I have no doubt whatsoever that Alvarez can deliver the House to Duterte as he says. But that’s not saying much about his abilities, really, because the House majority always looks to Malacanang anyway, under any administration, in order to secure pork, projects or whatever will benefit the individual congressmen.

But if I were Duterte, I’d think long and hard about the real value of having Alvarez as speaker, since he seems to be hell-bent on making more enemies for the President in Congress instead of being a calming and steadying influence on them. And some congressmen I’ve talked to, while they continue to support Duterte, are approaching a point where they see no real advantage in giving the same support to his designated speaker.

For instance, they point out, Alvarez has been remiss in that part of his job that requires statesmanship.

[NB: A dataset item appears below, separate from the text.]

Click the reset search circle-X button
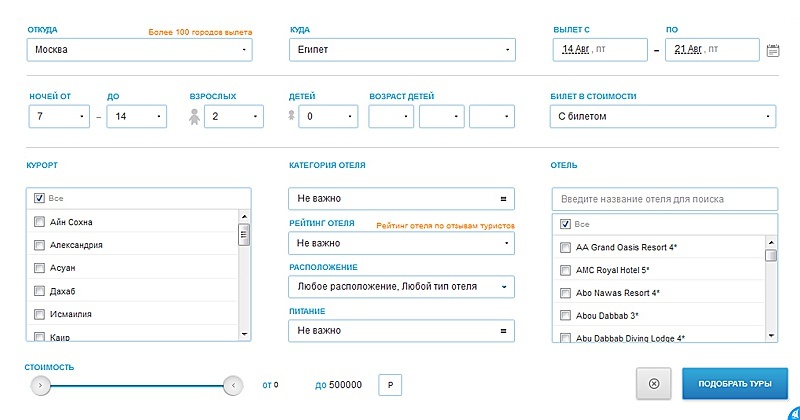Screen dimensions: 800x420 click(654, 383)
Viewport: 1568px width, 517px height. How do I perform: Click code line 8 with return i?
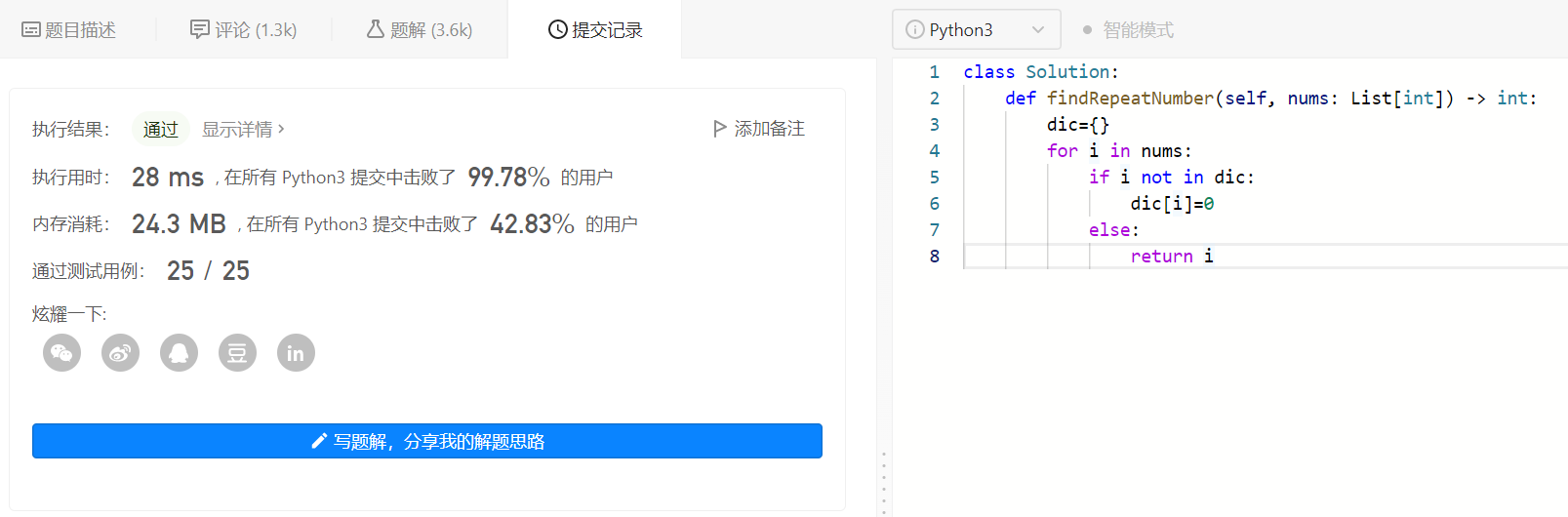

Like when he ordered the virtual eviction of the congressional spouses from the Batasan, another move that angered the wives of lawmakers who have done charitable and civic work for decades now.

And Alvarez has not clamped down on the shenanigans of congressmen, like the lucrative practice of one lawmaker who demands an upfront fee for the approval of franchises in the name of all the other congressmen. Nor has Alvarez been a force for unity and the settlement of disputes, like when he supposedly took sides after two lawmakers’ girlfriends quarreled during a recent presidential trip.

I don’t recall ever seeing the House under a more combative, petty and divisive leadership since the reinstatement of the bicameral Congress by the 1987 Constitution than it is under Alvarez. I think Alvarez actually considers himself, like the innkeeper in Les Miz, to be the Master of the House, instead of merely its conciliatory and statesmanlike primus inter pares.

If Alvarez is not careful, he could lose his high office in a leadership coup soon. After all, even someone as politically astute a consensus-builder as Jose de Venecia lost the Speakership, once then-President Gloria Macapagal Arroyo has decided that he was doing more harm than good.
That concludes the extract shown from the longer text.